The manifesto had a special focus on women’s rights, safety, commute and police help. It spoke about quality education, free universal healthcare, increasing the income for daily wage workers, a monthly stipend for 10 lakh unemployed youth and more.
It spoke about bringing in special laws for the protection of journalists, lawyers and doctors. He also said that special packages worth Rs. 1 crore will be given to every Naxal affected Panchayat to curb the menace.
Former Chattisgarh CM Ajit Jogi said that this manifesto was a “true copy” of the one he had released on June 6, 2016, when the JCC (J) was formed.
AAP manifesto
AAP had an almost identical manifesto to Congress but differentiated itself with a tribal manifesto. Besides promising the typical farm loan waivers and MSP, Alcohol prohibition in the state and job generation, the 36-point manifesto also had a 20 point tribal manifesto.

The state has almost 32% tribal population and the AAP manifesto seems like the only one with an execution plan for tribal development.


It also spoke about halving electricity bills and bringing quality and subsidised education in the state. Apparently, they released their manifesto on a stamp paper.
It promised to bring Chhattisgarh Jan Lokpal Bill, an anti-graft legislation covering the Chief Minister, ministers, MLAs and all government officers. The manifesto also included an end of raids and Inspector Raj.
The Delhi-based party has fielded candidates in all the 90 assembly seats in the BJP-ruled state. The party has projected its Bhanupratappur assembly seat candidate Komal Hupendi as its chief ministerial candidate.
JCC (J) manifesto
Ajit Jogi released his party manifesto on a stamp paper as well. He challenged the ruling BJP, and the Congress to do the same.

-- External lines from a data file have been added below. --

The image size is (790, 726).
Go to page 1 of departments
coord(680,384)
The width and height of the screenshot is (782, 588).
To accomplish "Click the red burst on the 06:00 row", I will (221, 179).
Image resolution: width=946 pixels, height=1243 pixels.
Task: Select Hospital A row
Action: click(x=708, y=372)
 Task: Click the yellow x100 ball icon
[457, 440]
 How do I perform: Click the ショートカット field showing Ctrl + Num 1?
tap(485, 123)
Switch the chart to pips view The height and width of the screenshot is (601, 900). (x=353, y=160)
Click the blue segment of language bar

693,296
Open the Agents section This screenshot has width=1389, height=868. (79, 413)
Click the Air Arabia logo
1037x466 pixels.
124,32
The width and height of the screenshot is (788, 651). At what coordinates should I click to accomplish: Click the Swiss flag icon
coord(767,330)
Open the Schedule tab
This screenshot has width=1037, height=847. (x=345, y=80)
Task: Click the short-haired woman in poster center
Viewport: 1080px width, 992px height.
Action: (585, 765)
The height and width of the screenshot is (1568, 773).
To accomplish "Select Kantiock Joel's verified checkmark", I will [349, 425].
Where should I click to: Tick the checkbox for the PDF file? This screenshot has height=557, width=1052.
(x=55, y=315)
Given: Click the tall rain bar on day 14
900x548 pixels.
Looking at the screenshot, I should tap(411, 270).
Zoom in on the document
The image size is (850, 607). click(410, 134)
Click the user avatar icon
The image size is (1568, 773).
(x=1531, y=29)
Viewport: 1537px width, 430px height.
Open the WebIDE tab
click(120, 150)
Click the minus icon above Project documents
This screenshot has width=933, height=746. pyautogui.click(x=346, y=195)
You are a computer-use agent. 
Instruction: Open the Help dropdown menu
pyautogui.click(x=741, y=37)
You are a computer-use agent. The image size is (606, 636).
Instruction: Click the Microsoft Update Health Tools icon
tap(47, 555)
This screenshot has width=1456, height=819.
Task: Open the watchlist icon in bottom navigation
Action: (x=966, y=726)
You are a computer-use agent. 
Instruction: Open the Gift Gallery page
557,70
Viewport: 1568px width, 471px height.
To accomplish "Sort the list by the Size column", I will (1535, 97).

“Jogi said he had released the 14-point manifesto of Janata Congress Chhattisgarh (JCC)(J) on stamp paper and therefore was committed to fulfilling the promises mentioned in it. “If I don’t fulfil promises made in it, I can be sent to jail,” he said in a report.
Jogi’s party is in an alliance with Mayawati-led Bahujan Samaj Party and the CPI. The JCC (J) will contest 55 seats, the BSP 33 and CPI two seats.
Besides the typical promises made by all parties and his, there wasn’t much about tribal or mining communities in the manifesto. He said local youth would be given “cent per cent” reservation in government jobs while 90 per cent of other jobs would be reserved for them.
Most, if not all manifestos, touch upon the basics of election promises with some very colourful and attractive visuals, some a simple 14 points and others flogging a dead horse. With the countless forced land grabs, human rights violations, torture of men and women in custody, police brutality, Naxalism on the rise and lack of basic facilities, the manifestos don’t show much promise of actual change in the welfare of the state.